_STATED PROBLEM A_
Copy out the entries word for word, covering the stretch from the first entry through the line containing "Century (409, 280)", both included.

_READING PASSAGE_
-- -- --
The Labor government of Daniel Andrews in 2018 oversaw the Privatisation of the Land Titles and Registry office for $2.8 billion.

In 2022, The Andrews government oversaw the VicRoads part of registration and licensing privatised.

====South Australia 1990s====
The Liberal government of John Olsen undertook the privatisation of the state-owned electricity industry (ETSA), despite promising not to do so at the 1997 election.

The management of the state's water supply was privatised in 1996 with a $1.5bn 15-year contract being awarded to United Water, a subsidiary of Veolia. The privatisation of government services which included the single largest public outsourcing project of its kind at the time in the world – the outsourcing of the State's water industry, a contract which included the establishment of a private sector water industry.

====Queensland Privatisation====
The Anna Bligh Labor government had a privatization agenda.

Bligh announced the privatisation of five government owned corporations:
- Queensland Motorways Limited (Operating the Gateway Bridge and Logan Motorway tolling systems)
- The Port of Brisbane Authority
- Forestry Plantations Queensland
- Abbot Point Coal Terminal
- Coal-carrying rail lines, currently owned by Queensland Rail (QR Passenger services will remain nationalised).
More than 3,000 workers were to be offered voluntary redundancies, just three months after the public float of QR National.

Bligh faced resistance from both within her party and the trade union movement, but defended her privatisation plan as 'not negotiable'.

==== New South Wales ====
In 2008, Labor premier Morris Iemma pushed for electricity privatisation, but was out-voted within the Labor party.

In 2014, Liberal premier Mike Baird oversaw the sale of a 50% stake in the Port of Newcastle to China Merchants Group, a state-owned Chinese business. At the next election in 2015, Labor strongly opposed privatisation, but were defeated by Baird.

In 2021, NSW Labor's victory signaled Australian Labor turns against privatisation and Chris Minns’ Labor Party ruled out any further privatisations of state-owned assets linking the Coalition government’s previous modus operandi of ‘asset recycling’ to strandling the state with higher debt, worse services, and rising bills.

The NSW Parliamentary Research Service has published a report 'Privatisation in NSW: a timeline and key sources' detailing privatisations that have occurred in
NSW since 1989.
-- -- --
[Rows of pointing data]
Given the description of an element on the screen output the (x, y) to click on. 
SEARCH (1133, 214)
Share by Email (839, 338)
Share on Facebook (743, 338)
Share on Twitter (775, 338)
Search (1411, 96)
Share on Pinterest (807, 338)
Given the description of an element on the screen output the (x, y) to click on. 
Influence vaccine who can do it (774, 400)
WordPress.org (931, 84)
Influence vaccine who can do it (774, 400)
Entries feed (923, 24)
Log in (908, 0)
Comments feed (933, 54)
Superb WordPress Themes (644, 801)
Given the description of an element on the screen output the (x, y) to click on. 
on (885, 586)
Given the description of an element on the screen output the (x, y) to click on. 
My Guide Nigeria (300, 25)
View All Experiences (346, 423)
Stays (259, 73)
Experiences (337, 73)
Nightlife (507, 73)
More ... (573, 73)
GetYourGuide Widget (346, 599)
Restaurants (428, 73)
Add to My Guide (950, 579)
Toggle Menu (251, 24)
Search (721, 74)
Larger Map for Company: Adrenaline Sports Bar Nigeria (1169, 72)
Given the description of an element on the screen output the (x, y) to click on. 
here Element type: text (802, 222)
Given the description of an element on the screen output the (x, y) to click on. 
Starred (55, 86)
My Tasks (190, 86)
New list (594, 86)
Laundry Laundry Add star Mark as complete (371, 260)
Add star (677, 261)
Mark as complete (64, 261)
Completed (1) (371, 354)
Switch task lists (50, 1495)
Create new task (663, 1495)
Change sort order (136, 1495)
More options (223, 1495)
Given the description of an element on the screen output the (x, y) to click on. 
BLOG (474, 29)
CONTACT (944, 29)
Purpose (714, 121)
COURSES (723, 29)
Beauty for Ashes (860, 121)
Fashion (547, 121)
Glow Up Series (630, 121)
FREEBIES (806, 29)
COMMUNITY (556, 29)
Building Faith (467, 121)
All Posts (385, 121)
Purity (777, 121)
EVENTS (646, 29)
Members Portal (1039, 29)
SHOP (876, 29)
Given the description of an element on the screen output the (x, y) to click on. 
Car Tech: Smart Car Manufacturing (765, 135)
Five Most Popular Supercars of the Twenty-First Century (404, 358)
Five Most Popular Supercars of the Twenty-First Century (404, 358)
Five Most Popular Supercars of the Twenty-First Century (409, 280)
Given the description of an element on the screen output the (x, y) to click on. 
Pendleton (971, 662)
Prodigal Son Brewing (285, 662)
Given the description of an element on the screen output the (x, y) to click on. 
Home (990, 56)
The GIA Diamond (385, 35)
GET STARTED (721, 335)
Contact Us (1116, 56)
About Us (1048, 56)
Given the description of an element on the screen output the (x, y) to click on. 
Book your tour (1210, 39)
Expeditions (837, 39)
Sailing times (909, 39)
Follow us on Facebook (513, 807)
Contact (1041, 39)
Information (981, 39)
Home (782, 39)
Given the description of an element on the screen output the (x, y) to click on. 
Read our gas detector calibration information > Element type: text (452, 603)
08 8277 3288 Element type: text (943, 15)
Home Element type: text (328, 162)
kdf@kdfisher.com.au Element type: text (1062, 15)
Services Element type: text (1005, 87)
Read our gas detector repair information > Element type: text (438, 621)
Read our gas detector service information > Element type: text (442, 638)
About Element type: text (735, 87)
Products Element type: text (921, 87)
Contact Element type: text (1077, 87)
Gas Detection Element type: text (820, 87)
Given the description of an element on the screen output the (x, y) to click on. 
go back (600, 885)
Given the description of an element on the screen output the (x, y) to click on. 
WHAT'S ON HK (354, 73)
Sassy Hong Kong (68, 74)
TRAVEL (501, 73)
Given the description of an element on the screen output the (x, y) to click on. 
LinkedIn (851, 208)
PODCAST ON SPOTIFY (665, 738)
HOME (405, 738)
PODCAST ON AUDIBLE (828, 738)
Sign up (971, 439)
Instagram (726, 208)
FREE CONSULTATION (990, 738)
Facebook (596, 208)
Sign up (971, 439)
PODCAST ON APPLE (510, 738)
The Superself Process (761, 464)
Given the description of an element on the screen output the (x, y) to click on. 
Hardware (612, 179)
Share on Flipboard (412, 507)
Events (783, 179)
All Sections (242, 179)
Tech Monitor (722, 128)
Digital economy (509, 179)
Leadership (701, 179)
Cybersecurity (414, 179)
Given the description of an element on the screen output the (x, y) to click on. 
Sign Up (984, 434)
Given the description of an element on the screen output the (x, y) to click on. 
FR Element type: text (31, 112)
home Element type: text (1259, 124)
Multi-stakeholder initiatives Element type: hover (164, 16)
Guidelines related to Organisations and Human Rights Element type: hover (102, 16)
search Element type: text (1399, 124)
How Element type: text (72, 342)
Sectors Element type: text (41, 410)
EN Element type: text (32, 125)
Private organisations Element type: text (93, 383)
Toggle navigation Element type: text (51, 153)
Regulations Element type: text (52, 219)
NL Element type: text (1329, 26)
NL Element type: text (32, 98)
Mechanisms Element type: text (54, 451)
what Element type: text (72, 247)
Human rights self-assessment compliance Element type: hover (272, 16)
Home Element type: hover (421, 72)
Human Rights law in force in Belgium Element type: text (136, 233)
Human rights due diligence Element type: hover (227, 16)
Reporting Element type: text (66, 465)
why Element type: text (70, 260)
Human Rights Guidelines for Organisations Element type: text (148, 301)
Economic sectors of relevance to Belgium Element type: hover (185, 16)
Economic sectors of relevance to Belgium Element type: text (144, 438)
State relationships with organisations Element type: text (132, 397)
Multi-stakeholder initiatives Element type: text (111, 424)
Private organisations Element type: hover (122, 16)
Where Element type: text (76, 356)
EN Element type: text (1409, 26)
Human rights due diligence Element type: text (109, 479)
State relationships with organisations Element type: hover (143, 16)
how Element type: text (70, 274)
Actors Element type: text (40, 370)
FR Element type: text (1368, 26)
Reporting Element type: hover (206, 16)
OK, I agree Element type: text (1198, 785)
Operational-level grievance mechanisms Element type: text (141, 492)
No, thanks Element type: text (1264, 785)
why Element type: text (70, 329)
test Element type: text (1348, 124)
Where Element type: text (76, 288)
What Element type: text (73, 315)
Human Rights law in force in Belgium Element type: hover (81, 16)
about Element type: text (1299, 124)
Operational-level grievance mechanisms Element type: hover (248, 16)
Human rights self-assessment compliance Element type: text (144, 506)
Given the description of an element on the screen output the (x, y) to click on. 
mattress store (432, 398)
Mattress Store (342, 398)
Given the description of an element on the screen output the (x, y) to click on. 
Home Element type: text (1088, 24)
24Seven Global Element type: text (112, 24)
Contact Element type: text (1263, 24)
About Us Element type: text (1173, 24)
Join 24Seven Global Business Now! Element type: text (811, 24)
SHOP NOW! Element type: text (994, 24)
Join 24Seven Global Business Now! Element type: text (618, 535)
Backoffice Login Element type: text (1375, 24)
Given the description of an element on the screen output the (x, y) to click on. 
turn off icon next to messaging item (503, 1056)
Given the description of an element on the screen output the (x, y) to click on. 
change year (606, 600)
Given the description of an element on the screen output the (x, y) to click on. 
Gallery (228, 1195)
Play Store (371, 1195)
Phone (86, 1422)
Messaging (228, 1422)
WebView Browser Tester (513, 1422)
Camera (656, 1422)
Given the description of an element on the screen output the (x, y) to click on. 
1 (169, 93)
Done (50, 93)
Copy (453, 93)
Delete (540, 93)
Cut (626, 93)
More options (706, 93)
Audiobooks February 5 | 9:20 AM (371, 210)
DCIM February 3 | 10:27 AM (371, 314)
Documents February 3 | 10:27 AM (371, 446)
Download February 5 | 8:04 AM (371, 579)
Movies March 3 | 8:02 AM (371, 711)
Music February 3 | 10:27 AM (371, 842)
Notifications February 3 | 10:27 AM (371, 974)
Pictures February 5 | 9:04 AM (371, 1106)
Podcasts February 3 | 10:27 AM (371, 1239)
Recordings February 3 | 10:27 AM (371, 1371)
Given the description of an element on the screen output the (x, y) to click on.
-- -- --
_STATED PROBLEM B_
In the privatization passage, which company was awarded South Australia's 15-year water supply contract in 1996?

_FINAL RESULT A_
Given the description of an element on the screen output the (x, y) to click on. 
SEARCH (1133, 214)
Share by Email (839, 338)
Share on Facebook (743, 338)
Share on Twitter (775, 338)
Search (1411, 96)
Share on Pinterest (807, 338)
Given the description of an element on the screen output the (x, y) to click on. 
Influence vaccine who can do it (774, 400)
WordPress.org (931, 84)
Influence vaccine who can do it (774, 400)
Entries feed (923, 24)
Log in (908, 0)
Comments feed (933, 54)
Superb WordPress Themes (644, 801)
Given the description of an element on the screen output the (x, y) to click on. 
on (885, 586)
Given the description of an element on the screen output the (x, y) to click on. 
My Guide Nigeria (300, 25)
View All Experiences (346, 423)
Stays (259, 73)
Experiences (337, 73)
Nightlife (507, 73)
More ... (573, 73)
GetYourGuide Widget (346, 599)
Restaurants (428, 73)
Add to My Guide (950, 579)
Toggle Menu (251, 24)
Search (721, 74)
Larger Map for Company: Adrenaline Sports Bar Nigeria (1169, 72)
Given the description of an element on the screen output the (x, y) to click on. 
here Element type: text (802, 222)
Given the description of an element on the screen output the (x, y) to click on. 
Starred (55, 86)
My Tasks (190, 86)
New list (594, 86)
Laundry Laundry Add star Mark as complete (371, 260)
Add star (677, 261)
Mark as complete (64, 261)
Completed (1) (371, 354)
Switch task lists (50, 1495)
Create new task (663, 1495)
Change sort order (136, 1495)
More options (223, 1495)
Given the description of an element on the screen output the (x, y) to click on. 
BLOG (474, 29)
CONTACT (944, 29)
Purpose (714, 121)
COURSES (723, 29)
Beauty for Ashes (860, 121)
Fashion (547, 121)
Glow Up Series (630, 121)
FREEBIES (806, 29)
COMMUNITY (556, 29)
Building Faith (467, 121)
All Posts (385, 121)
Purity (777, 121)
EVENTS (646, 29)
Members Portal (1039, 29)
SHOP (876, 29)
Given the description of an element on the screen output the (x, y) to click on. 
Car Tech: Smart Car Manufacturing (765, 135)
Five Most Popular Supercars of the Twenty-First Century (404, 358)
Five Most Popular Supercars of the Twenty-First Century (404, 358)
Five Most Popular Supercars of the Twenty-First Century (409, 280)

_FINAL RESULT B_
United Water, a subsidiary of Veolia.